◆ **Input material**:
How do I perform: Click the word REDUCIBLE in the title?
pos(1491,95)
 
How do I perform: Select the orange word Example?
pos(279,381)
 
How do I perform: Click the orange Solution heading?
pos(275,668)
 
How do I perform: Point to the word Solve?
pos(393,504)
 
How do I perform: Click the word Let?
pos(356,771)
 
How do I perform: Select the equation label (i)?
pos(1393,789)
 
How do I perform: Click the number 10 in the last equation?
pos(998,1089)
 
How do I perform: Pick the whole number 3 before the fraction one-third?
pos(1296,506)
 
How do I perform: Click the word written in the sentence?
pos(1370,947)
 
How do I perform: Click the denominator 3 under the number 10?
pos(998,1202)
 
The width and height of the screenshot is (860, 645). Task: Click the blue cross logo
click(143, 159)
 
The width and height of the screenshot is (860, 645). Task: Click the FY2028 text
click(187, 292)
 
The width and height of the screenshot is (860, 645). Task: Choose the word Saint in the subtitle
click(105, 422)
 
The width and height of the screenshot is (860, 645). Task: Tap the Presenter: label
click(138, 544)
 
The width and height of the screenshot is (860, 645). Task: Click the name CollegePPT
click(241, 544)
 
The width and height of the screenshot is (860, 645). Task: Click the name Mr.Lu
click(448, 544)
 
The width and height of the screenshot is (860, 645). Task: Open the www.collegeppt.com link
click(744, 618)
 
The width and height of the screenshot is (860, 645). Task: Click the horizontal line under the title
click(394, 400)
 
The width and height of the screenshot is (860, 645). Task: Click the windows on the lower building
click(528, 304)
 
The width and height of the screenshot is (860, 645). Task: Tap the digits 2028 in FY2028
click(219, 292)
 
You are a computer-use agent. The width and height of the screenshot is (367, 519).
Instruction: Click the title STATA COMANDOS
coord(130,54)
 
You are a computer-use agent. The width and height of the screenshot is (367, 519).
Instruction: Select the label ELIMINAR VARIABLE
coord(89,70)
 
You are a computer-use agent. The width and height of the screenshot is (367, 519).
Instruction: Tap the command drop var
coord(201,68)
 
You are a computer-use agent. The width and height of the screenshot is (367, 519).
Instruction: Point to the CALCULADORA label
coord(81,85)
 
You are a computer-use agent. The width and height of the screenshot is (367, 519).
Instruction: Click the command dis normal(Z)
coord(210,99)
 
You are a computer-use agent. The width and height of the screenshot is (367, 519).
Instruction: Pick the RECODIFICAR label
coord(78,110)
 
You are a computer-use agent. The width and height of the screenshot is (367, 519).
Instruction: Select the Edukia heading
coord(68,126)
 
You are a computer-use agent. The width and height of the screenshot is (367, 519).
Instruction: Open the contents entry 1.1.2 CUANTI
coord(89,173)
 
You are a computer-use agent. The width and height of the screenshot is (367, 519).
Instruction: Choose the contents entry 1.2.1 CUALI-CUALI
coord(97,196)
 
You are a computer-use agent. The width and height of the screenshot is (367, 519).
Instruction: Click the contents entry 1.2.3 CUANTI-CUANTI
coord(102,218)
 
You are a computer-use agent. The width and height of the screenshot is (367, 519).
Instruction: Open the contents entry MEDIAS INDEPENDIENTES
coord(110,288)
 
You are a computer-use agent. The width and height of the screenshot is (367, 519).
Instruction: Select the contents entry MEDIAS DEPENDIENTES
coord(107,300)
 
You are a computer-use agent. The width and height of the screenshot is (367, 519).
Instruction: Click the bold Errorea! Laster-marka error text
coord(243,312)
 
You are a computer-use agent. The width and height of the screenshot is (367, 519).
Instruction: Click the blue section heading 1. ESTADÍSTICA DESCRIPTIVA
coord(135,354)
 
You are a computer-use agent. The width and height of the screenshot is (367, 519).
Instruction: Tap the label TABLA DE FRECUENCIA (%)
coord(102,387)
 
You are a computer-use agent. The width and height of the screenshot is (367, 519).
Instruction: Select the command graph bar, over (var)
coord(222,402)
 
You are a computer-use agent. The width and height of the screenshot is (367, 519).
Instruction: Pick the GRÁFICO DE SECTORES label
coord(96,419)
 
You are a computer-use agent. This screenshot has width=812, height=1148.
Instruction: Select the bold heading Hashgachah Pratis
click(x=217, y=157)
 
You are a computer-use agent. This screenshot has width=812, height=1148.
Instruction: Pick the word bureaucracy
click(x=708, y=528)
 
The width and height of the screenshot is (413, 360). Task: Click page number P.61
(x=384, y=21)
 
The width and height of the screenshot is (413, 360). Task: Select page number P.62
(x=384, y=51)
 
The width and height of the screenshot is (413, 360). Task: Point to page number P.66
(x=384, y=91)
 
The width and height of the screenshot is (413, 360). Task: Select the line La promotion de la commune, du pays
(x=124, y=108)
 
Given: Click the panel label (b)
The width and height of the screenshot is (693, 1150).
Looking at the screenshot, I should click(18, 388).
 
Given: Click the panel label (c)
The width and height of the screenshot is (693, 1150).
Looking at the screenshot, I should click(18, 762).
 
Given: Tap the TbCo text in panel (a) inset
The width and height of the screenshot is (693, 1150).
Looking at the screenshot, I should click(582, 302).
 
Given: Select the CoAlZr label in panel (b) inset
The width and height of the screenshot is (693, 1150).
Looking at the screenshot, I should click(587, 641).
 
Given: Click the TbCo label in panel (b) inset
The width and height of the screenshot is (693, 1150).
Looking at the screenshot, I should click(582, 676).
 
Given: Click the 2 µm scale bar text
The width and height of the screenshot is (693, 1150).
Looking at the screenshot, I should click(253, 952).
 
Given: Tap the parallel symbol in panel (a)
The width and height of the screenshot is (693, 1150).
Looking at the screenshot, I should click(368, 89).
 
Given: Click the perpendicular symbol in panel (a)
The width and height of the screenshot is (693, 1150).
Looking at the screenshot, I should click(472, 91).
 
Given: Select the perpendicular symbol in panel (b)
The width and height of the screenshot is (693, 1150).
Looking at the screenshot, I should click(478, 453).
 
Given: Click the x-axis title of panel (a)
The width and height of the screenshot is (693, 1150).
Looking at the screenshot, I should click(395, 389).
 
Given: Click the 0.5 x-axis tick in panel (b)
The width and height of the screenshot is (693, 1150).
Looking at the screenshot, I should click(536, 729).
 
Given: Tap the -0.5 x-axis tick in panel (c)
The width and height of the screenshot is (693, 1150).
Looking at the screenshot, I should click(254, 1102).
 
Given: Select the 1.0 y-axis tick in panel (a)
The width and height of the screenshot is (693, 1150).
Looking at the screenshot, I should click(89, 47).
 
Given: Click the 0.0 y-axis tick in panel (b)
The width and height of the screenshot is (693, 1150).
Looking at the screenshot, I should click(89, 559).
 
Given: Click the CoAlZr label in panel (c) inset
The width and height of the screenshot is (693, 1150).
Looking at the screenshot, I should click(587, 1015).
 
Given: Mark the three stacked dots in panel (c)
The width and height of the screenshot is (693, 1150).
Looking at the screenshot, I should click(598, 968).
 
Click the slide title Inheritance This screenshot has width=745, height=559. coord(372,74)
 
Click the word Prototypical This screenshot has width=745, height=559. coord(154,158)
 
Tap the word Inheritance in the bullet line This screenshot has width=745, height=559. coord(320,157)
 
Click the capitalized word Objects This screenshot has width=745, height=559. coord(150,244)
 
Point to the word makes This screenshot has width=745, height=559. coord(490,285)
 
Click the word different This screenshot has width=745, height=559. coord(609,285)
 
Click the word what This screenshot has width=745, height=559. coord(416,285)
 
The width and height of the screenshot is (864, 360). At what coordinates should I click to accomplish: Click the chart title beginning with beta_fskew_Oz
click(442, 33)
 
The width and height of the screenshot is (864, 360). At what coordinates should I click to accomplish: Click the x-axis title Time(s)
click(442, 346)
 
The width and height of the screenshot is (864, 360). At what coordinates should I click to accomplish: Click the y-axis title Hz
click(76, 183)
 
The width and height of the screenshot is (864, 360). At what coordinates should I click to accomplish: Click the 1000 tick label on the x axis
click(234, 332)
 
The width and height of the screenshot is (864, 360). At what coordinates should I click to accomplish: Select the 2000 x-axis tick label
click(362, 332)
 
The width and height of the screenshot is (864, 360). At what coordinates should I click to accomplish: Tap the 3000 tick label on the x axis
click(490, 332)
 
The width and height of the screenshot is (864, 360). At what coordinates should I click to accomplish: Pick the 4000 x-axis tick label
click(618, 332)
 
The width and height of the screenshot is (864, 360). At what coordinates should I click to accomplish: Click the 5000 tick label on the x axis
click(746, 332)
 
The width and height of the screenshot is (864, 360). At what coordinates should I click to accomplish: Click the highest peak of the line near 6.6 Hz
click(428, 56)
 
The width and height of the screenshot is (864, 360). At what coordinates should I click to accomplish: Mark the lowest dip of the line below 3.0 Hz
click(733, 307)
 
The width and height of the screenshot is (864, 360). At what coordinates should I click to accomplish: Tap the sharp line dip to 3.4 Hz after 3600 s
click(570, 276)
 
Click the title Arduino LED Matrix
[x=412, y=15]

◆ **Exercise prompt**:
Rewrite the items from the line with "How do I perform: Select the equation" to the line with "click(143, 159)", putting "bottom number" in place of "denominator" and leaving everything else unchanged. Return only those lines.

◆ **Solution**:
How do I perform: Select the equation label (i)?
pos(1393,789)
 
How do I perform: Click the number 10 in the last equation?
pos(998,1089)
 
How do I perform: Pick the whole number 3 before the fraction one-third?
pos(1296,506)
 
How do I perform: Click the word written in the sentence?
pos(1370,947)
 
How do I perform: Click the bottom number 3 under the number 10?
pos(998,1202)
 
The width and height of the screenshot is (860, 645). Task: Click the blue cross logo
click(143, 159)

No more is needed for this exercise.